Foto: plusliga.pl

W 3. kolejce grupy D Ligi Mistrzów niemiecki SVG Luneburg podjął u siebie Jastrzębski Węgiel. Jastrzębianie dobrze zaczęli pierwszego seta, ale nie przypilnowali końcówki i zaskakująco przegrali. W następnych pokazali już klasę, szczególnie w bloku i w kontrach, co wystarczyło na spokojnie do zwycięstwa 3:1. 

Bukmacherzy zapowiadali łatwe zwycięstwo Jastrzębskiego Węgla nad SVG Luneburg. Szybko jednak ich przewidywania zostały brutalnie sprowadzone na ziemię, bo niemiecki zespół nie zamierzał oddać tego spotkania bez walki, i wyrwał sobie jednego seta.

W inaugurującym secie lepsze rozpoczęcie widzieliśmy w wykonaniu gości, którzy (po ataku ze środka Hubera, a później dwóch dobrych zbiciach piłki Sclatera) prowadzili 3:0. Sprawnie powiększyli swoją przewagę do czterech oczek, po tym jak Szymura przebił się udanie przez blok. Zaliczka Jastrzębskiego Węgla utrzymywała się dość długo, dzięki skutecznym atakom Hubera, Sclatera, Szymury czy Fornala. Z czasem jednak niemiecka drużyna zaczęła gwałtownie gonić. Wszystko rozpoczął as serwisowy w wykonaniu Bohme, a później pomyłki Sclatera, a także Szymury, które doprowadziły do tego, że przewaga jastrzębian wynosiła już tylko dwa oczka. Chwilę później z zaliczki nie zostało nic. Przez moment gra toczyła się punkt za punkt, a potem gospodarze wykorzystali kontrę i objęli prowadzenie 20:19. W końcówce to przyjezdni częściej się mylili. Po zaatakowaniu w aut Jóźwika to SVG Luneburg zapisał seta na swoją korzyść (25:23).
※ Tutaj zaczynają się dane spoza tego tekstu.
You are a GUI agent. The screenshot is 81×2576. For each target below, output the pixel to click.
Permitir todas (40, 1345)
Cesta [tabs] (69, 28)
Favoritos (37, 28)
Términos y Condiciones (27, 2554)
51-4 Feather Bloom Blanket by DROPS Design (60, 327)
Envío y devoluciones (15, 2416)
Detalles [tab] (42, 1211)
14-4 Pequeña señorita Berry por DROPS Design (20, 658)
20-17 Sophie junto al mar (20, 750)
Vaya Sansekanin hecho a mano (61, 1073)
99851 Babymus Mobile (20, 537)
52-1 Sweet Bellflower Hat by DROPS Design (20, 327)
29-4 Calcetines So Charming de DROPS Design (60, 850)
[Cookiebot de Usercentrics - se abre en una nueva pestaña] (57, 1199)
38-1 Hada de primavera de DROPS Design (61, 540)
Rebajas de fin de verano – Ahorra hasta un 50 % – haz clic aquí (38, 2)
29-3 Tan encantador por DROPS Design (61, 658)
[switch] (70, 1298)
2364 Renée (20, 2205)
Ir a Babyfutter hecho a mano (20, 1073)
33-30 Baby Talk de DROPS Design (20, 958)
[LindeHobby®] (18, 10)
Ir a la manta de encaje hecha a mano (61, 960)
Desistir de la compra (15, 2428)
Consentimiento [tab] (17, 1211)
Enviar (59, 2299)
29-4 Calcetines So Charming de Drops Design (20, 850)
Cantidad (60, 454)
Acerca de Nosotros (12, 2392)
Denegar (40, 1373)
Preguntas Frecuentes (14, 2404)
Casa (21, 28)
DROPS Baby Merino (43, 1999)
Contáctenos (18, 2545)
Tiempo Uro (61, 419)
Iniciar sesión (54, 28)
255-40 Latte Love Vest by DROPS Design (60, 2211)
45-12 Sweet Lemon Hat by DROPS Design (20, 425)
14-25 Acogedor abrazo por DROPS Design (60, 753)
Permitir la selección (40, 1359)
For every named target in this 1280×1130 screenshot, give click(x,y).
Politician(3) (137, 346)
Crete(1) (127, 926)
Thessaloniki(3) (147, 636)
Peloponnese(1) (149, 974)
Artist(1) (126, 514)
Druga partia wyglądała zdecydowanie inaczej. W oczy rzucało się przede wszystkim to, że już od pierwszych piłek gra była wyrównana. Raz punktowali jastrzębianie, a za chwilę robili to gospodarze, przez co żadna z drużyn nie potrafiła znacząco odskoczyć rywalom. Dopiero po tym jak atak po skosie skończył jeden z siatkarzy SVG Luneburg, a potem jeszcze Szymura został zablokowany to niemiecka drużyna była na czele (8:6). Jastrzębianie w porę wzięli się do gry, i po dwóch szczelnych blokach odebrali prowadzenie przeciwnikom. Znów byliśmy świadkami tak zwanego przeciągania liny, gdzie żaden z zespołów nie był w stanie wysforować się na większą zaliczkę niż jedno, dwa oczka. W porę na ratunek Jastrzębskiego Węglowi przyszedł środkowy Norbert Huber wraz z Tomaszem Fornalem. To oni w decydujących momentach brali na siebie ciężar gry, i to dzięki ich atakom goście ciągle byli na niewielkim prowadzeniu. W końcowej fazie kompletnie nic nie szło zawodnikom SVG Luneburg, którzy przegrali 21:25, po skończeniu przechodzącej piłki przez Gladyra.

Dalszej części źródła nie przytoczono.